兵庫県の代表的な川として千種川・揖保川・夢前川・加古川などがある。そのぞれの川に特異性があり、それが河川文化圏の各地域のアイデンティティを創り出しているということ。
私が育った佐用は千種川という川が流れ、子供の頃は夏になると毎日のように泳いでいた川です。地方に出て、出身が佐用だと話しをすると『洪水のところやね』という返答が大半で、千種川の美しさが伝わらないのが残念に感じていた。さらに時折、故郷に帰ると残念なのが、洪水という脅威によってコンクリートで固められていく風景と、水嵩が減り、岩がなくなり、泳いでいた場所は泳げない場所に変化していること、、。
三面コンクリートなどの河川問題は後々話すとして、河川が地域の文化・アイデンティティを創り上げているという話しをすると。龍野市の揖保川では素麺・皮革産業・醤油が盛んで、加古川は昔は綿で栄えてた、それぞれの産業が気候や風土によって関係し、地域を取り巻く周辺地域との連携が見えてくる。

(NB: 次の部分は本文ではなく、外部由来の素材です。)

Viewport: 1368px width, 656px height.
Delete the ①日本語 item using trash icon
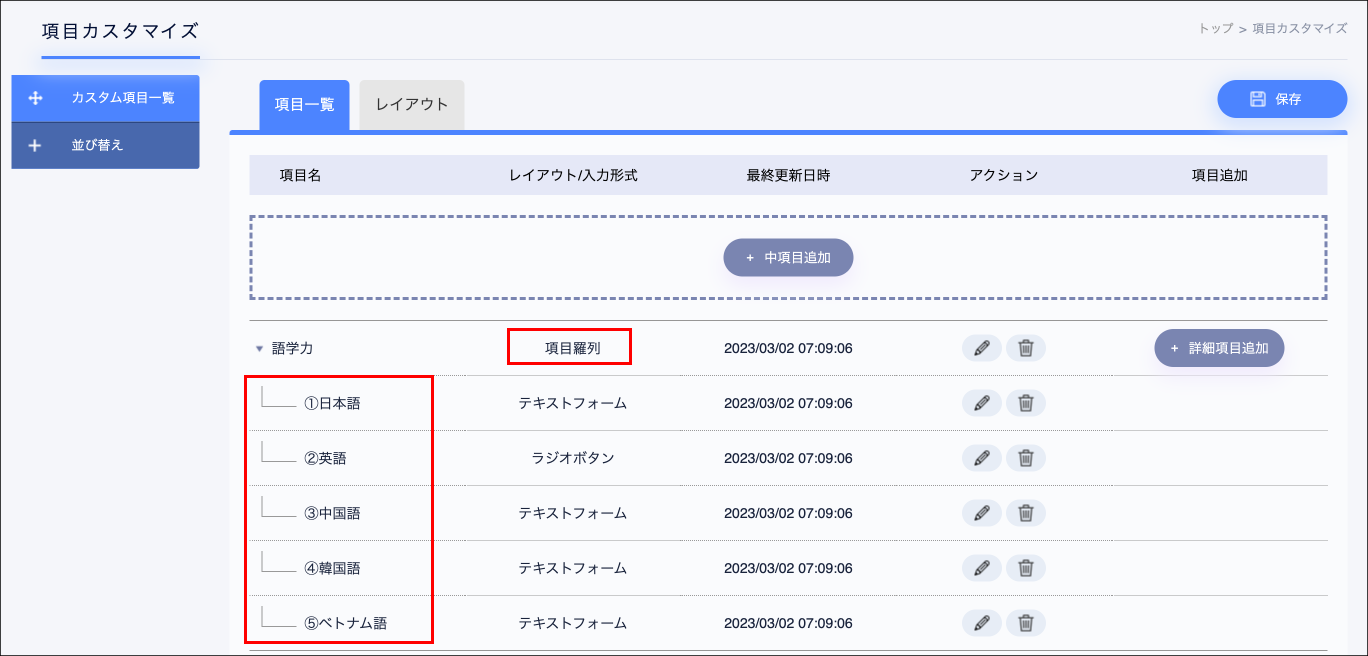1025,403
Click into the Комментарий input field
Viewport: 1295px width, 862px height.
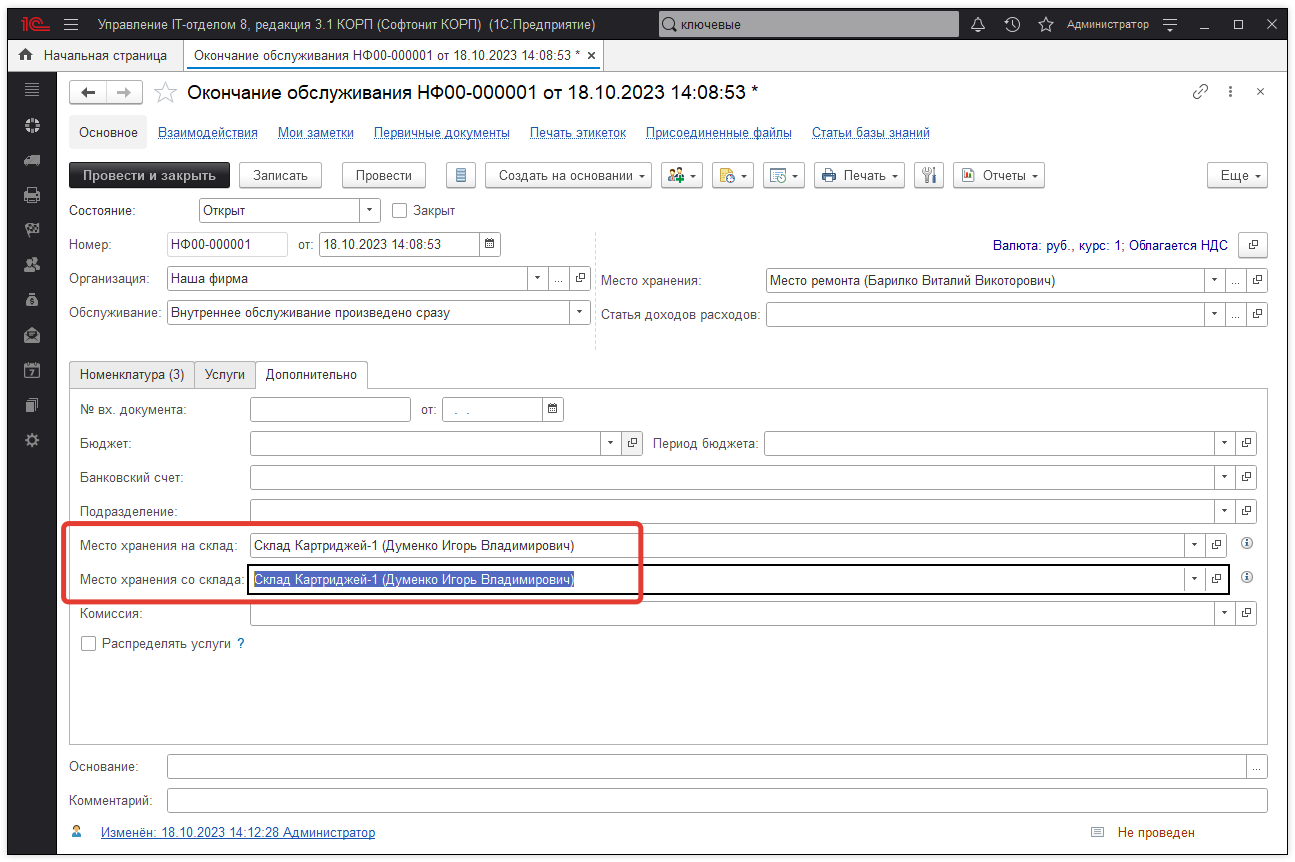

なぜ龍野が薄口醤油の発祥となったのか、皮革産業が盛んになったのかなどを調べていくと、水が超軟水であったことや赤穂の塩産業や丹波牛の発展が龍野の皮革産業に関係している。そして千種川より揖保川の方が洪水確率が少なく穏やかであった為、同じ超軟水でありながら揖保川に産業が流れていったとも考えられる。
では何故千種川は洪水確率が高いのかというと、千種川の根っこにあるタタラ製鉄での資源的な面も関係すると思うのです。そして脅威というのは、今の現代土木ではコンクリートで固めましょうだけど、昔の人には信仰で鎮まりたまえであったと思うのです。千種川に30余並ぶ大避神社には、秦河勝という人物が祀られているのですが、秦河勝は伝統芸能の祖であり、神であると同時に荒神様としても祀られています。
自然の脅威が信仰を生んでいたことを考えると、荒神様を祀る千種川に必要なのはコンクリートで固めることではなく、本来は自然に敬意を払うような川を繋ぐお祭りなのではないかと考えてしまうのは、私が祭り好きだからなのか、、。
プラス伝統芸能の神様であれば、祭事・祭りで鎮めたもう!とはならないだろうか?それが千種川のアイデンティティを守ることじゃないのか!と思ったりしている今日此頃なのである。
そんなに風に川には川のそれぞれの文化があり、周辺地域との連携で成り立つ産業が発展していることが分かる。この川が創り出している文化圏というのは、山から海へと流れる河川文化圏である縦軸で発展している。高度成長期の中で道路・高速道路・新幹線などでの横軸が拡大し、私達はここ何十年かで縦軸で発展してきた文化圏を知らぬ間に失っていたのである。
この縦軸の文化圏を取り戻すことで、周辺地域とのトランスフォーメーションがもう一度起こせるような気がしている。それはもう一度、各地域がアイデンティティを取り戻すことから始まるような気がしている。
ニュージーランド政府は、マオリの人々が祖先と仰ぐワンガヌイ川に法的な人格を認めた。
河川に人格を認めることは、
私達のアイデンティティを守るということだ。